This playground shows that if a CSS border is applied to a canvas, then the onPointerDown events do not properly locate objects. Try clicking near the edges of the square to see that it does not register the highlight until you click closer to the center by (approximately) the width of the border applied (20px here), which does seem to be affected by zoom (that is, more zoomed out makes a larger “percentage” of the box not clickable).
While the “workaround” would be not to apply a border, that seems like a fragile breakpoint for mere CSS on the canvas element to cause such a huge issue in scene functionality.
Hey, we do assume that canvas is unchanged because checking the real DOM size will be a huge hit on performance
I would recommend not styling the canvas and instead do it on a container div
@Deltakosh Maybe I’m misunderstanding something about how the inner workings occur, but wouldn’t the engine already have to check the “real DOM size” on every window resize event (or for that matter, initially based off any explicit setting of the canvas element size itself via a width
/height
)? How would it be a performance hit to also account for border
and padding
(as I found out padding also affects it, based off the box-sizing
property set on the canvas). Wouldn’t it just be calculating to some final “width” and “height” size for the canvas’s actual drawing space and then using that size until a new event triggers a resize?
we do not check on every frame (only on window resize) so if you change the canvas element styling we have no way (well except DOM observable but not working everywhere) to know it
It seems like maybe a ResizeObserver could work since it is actually attuned the box-model that CSS can affect for the canvas sizing.
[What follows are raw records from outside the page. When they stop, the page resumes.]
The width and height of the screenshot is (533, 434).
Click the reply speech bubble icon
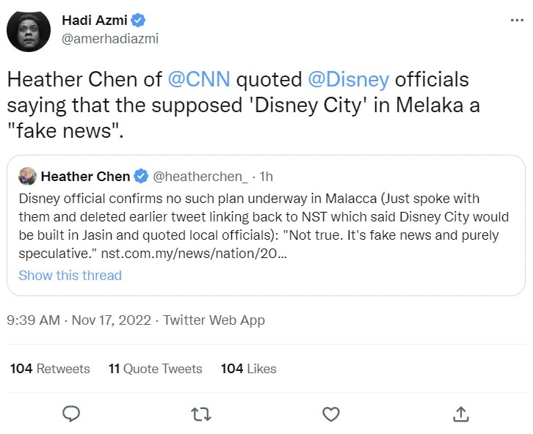[71, 414]
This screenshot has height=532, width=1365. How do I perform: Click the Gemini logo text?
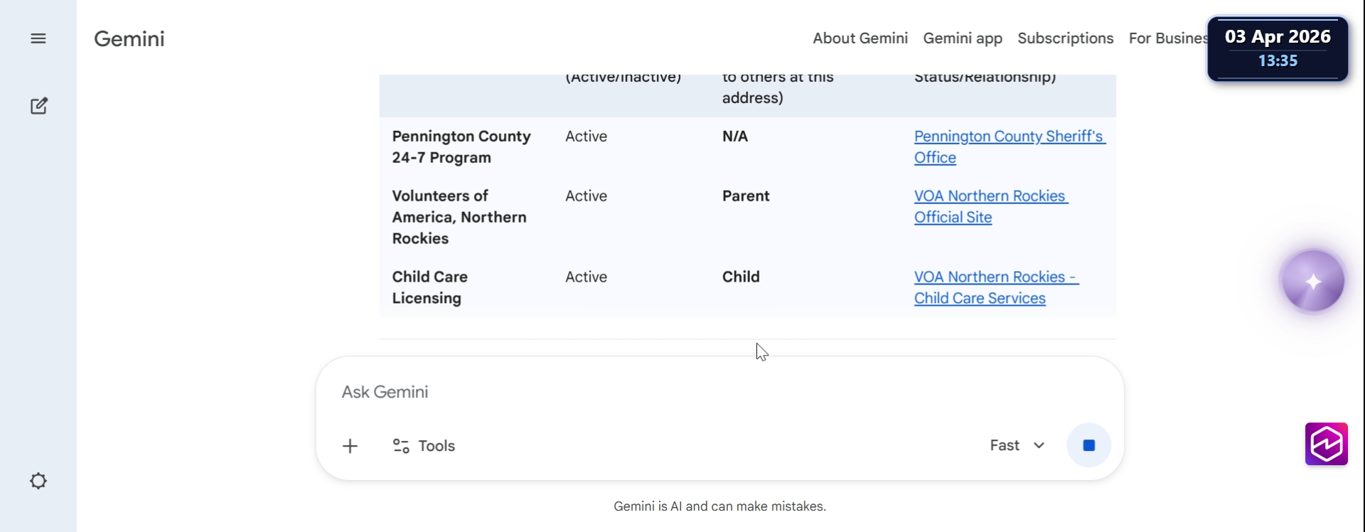(x=129, y=38)
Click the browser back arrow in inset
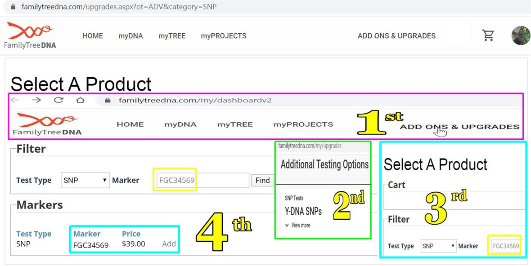Viewport: 531px width, 266px height. pos(15,100)
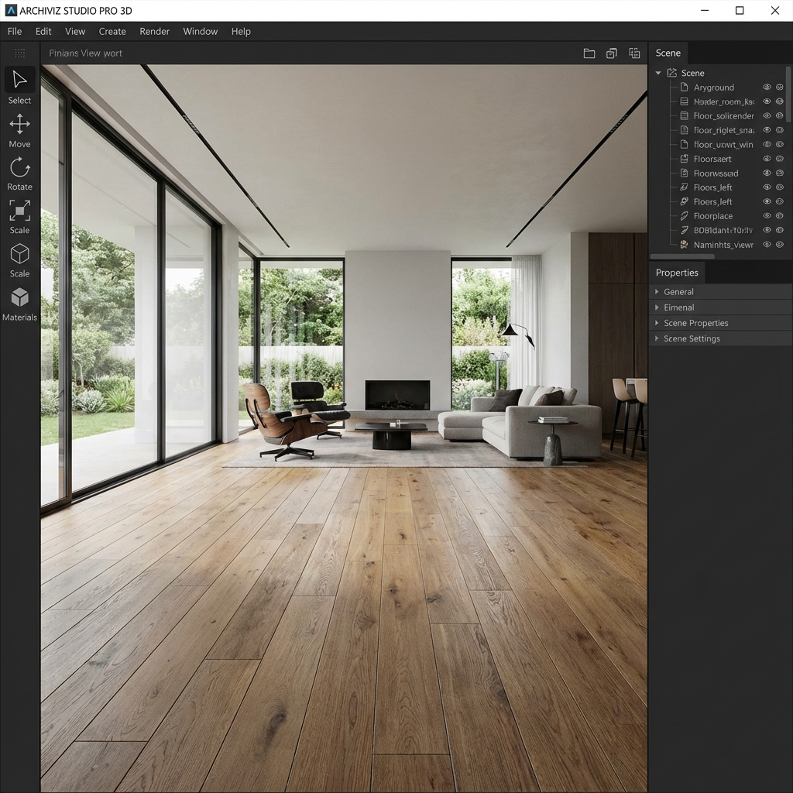This screenshot has width=793, height=793.
Task: Click the folder icon in viewport header
Action: (589, 53)
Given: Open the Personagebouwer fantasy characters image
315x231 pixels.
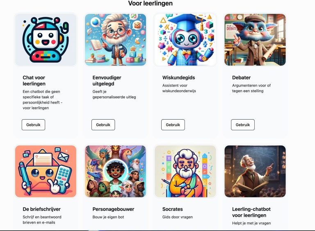Looking at the screenshot, I should (116, 171).
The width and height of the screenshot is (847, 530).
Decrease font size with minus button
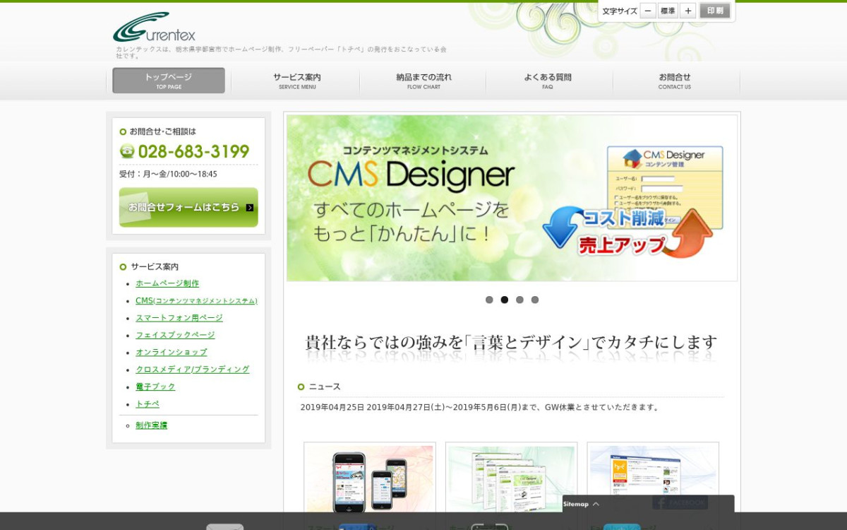pyautogui.click(x=648, y=11)
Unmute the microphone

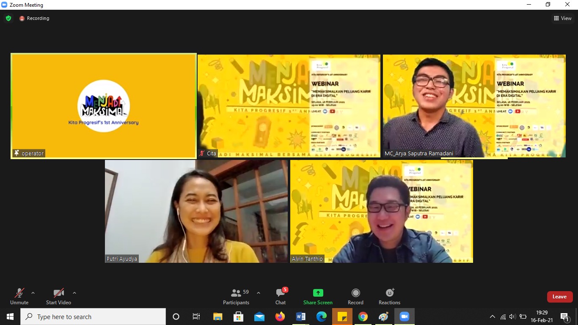click(19, 296)
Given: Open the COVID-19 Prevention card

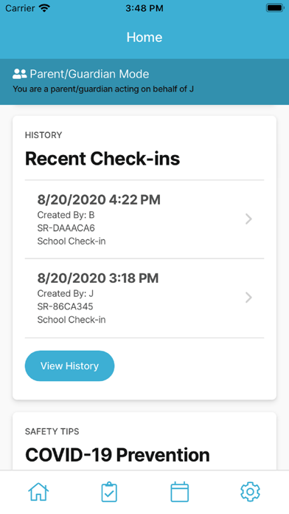Looking at the screenshot, I should (145, 441).
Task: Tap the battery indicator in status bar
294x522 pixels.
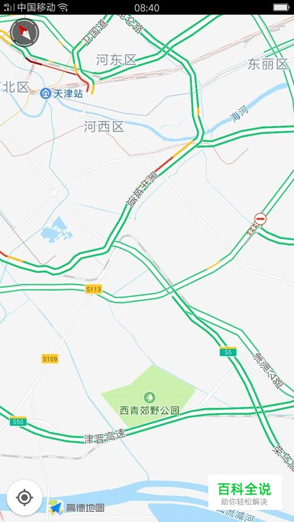Action: click(281, 7)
That is fairly well supported on devices
If one cares about Firefox for Android or IE, then possibly a fallback to a MutationObserver (which needs some effort to make it robust in tracking possible CSS changes, but with a bit of creativity for having it more specifically target things that would only trigger changing the canvas, might work for a fallback if one needed that fallback).
Yes and this is the whole point: we may not want to maintain this when it is not mandatory
I thought the point was that you said you had no way of detecting the change. Nothing was mentioned originally about not wanting to maintain a fix. So sorry if I misunderstood that. I guess from my perspective, something that is fragile enough to break major functionality with some CSS applied is worth coding to make it not break if such coding can be done. Anyway, thanks for the feedback. I just thought I would report it, since it seems like a bug to me.
no it is me, I was unclear with my support thingy 
But honestly if you want to try a PR I’ll gladly review it
I may at some point do that! I’m still learning some stuff with JS and GitHub, so I might wait until I’ve got a little more experience before attempting a PR on this.